Copy the data word for word, from the line containing "Task: Click the name Avinya Infotech" down to the line containing "Action: (489, 674)", including both of those lines. Leave the pictures out.

DATA SHOWN:
* START *
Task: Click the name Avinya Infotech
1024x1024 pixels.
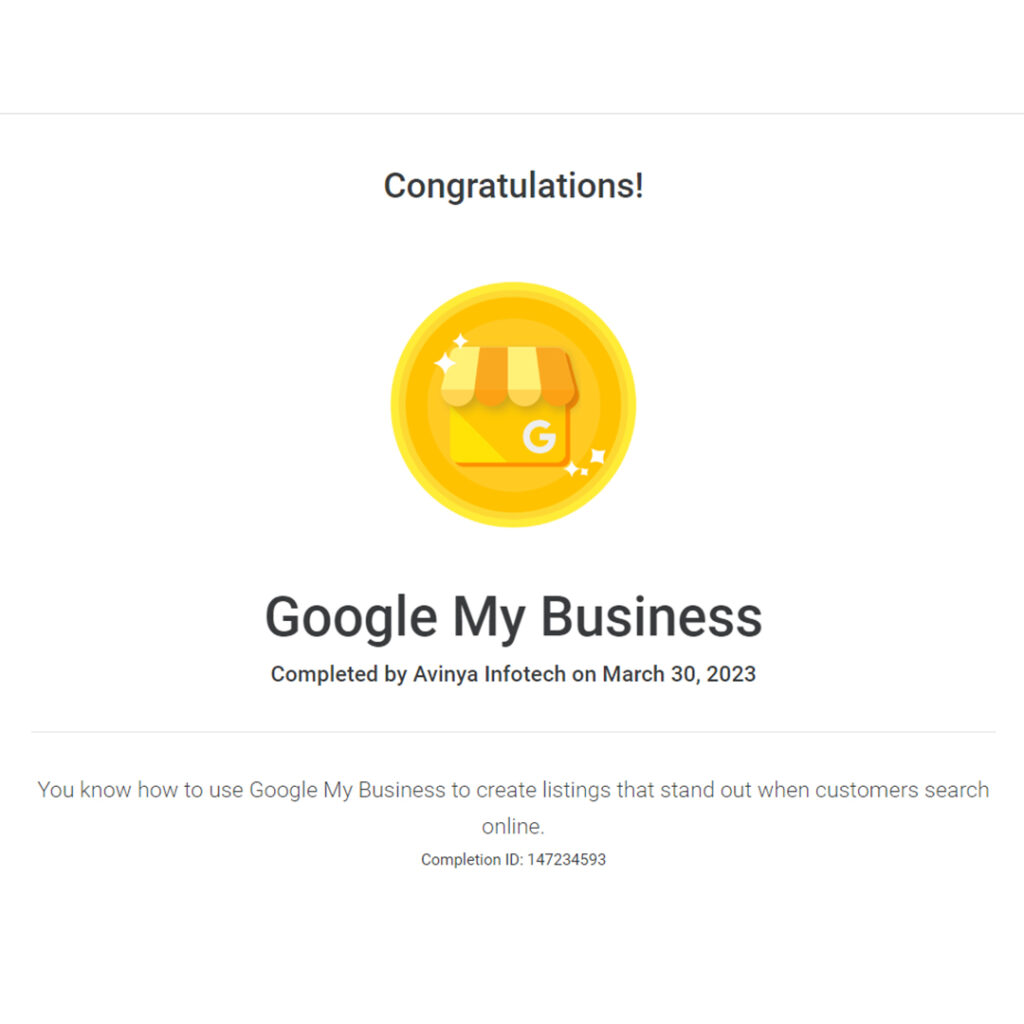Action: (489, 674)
* END *
* START *
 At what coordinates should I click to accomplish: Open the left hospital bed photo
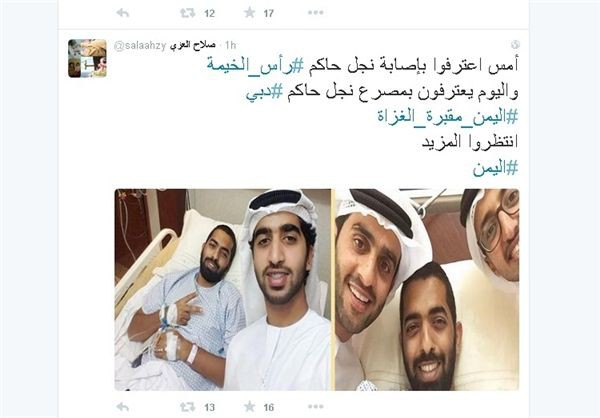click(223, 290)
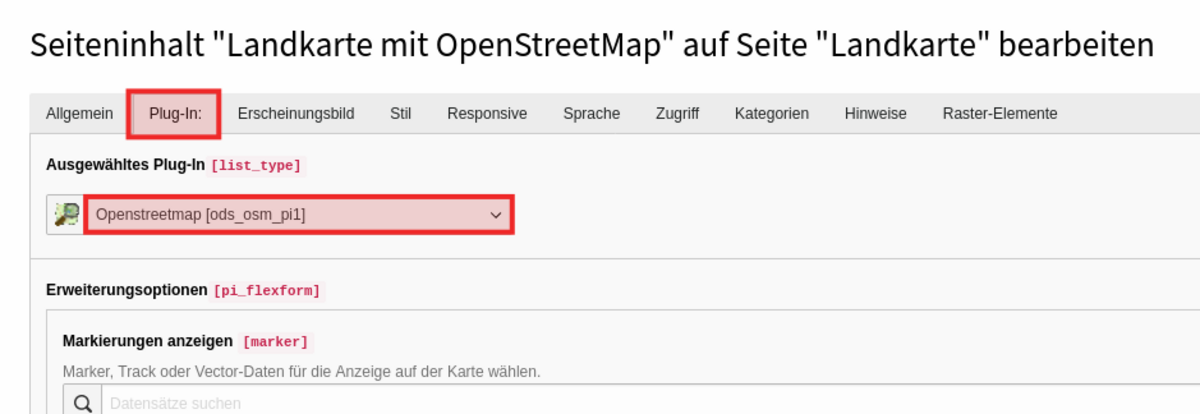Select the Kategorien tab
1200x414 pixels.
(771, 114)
* END *
ANSWER TO THIS PROBLEM:
Task: Click the name Avinya Infotech
1024x1024 pixels.
Action: (489, 674)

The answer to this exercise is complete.